[Start of Document section]

# want to convert 8v Digi2 to single carb setup



## carolinaGTI (Dec 9, 2007)

so im looking into a single carb setup for my MKII GTi. the car has ported intake and exhaust ports, 270* cam, and Dual DP on it. will a 32/36 weber be enough carb? what all is involved in switching from Digi2 to carby? what will i need, remove, and replace? i assume an electric fuel pump (low psi), remove everything digi related, but what else? anyone done this swap b4? ive searched but didnt find much on the subject.


----------



## epjetta (Sep 19, 2006)

*Re: want to convert 8v Digi2 to single carb setup (carolinaGTI)*

switching to a MS would be a better idea. you dont even have to change any fuel stuff to convert.


----------



## carolinaGTI (Dec 9, 2007)

Im more of a mechanical tinker-er then a electronic's/wire tinker-er. I know MS and fuel injection will give better power and economy, but carbs are badass, east to work on, (i can tune by ear), and carbs sound great. i just need to know what all is involved in this swap. MSD? fuel pump?,set of jets? am i missing anything?


----------



## B4S (Apr 16, 2003)

*Re: (carolinaGTI)*

It always makes me laugh when someone posts up a desire to build a carbed car, and inevitably someone says "convert to standalone". I've been a die hard standalone user since 1999 (SDS, MS, Haltech, AEM EMS, to name a few), and I'm building an 8v on sidedrafts currently. I'm not even shooting for max power, I want to learn carbs. Sometimes, we build stuff that doesn't make sense to everyone, just to do it the way we want to http://****************.com/smile/emthup.gif. 
I'd imagine to switch to a 32/36 weber (which would probably be plenty of carb for your setup), you've pretty much named all the important stuff. The only other concern would be ignition. You could either swap to a vac/mech advance dizzy from a MkI and use the donor car's ICM and harness, or use the knock sensing ignition from an 85-87 MkII/16v rocco/etc. This would allow you to keep your digi distributor, as well as adding a knock sensor for that extra bit of safety on a hot day. The last option is an MSD 6A with the extra timing computer add-on, and the digifant distributor.


----------



## carolinaGTI (Dec 9, 2007)

[End of Document section]

Written exercise
Answer these questions about the forum thread on converting to a single carb setup, one answer per line:
(a) What cam does carolinaGTI list for the MKII GTi?
(b) What does epjetta suggest switching to instead?
(c) Since what year has B4S used standalone systems?

[Start of Extracted material]

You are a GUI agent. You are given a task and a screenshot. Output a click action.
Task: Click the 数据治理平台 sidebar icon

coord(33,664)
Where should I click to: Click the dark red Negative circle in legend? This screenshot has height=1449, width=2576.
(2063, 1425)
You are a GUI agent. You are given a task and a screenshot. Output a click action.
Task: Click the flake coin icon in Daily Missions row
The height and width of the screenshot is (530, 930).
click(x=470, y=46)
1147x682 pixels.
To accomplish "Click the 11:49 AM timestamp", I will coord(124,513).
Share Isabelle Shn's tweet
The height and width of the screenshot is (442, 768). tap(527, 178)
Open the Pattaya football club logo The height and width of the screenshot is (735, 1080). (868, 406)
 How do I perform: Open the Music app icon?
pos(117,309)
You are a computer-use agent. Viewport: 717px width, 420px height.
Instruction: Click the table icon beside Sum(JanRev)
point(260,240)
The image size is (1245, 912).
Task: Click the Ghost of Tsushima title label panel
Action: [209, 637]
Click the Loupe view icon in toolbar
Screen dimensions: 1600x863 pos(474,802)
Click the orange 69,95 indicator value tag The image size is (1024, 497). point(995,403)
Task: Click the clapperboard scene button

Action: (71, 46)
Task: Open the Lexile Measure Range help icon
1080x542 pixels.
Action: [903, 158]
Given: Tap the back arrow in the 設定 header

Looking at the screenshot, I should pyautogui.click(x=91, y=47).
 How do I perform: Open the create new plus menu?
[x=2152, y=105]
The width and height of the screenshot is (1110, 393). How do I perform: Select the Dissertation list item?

[End of Extracted material]

Finished task
(a) A 270* cam.
(b) MS, which would not require changing any fuel parts.
(c) 1999.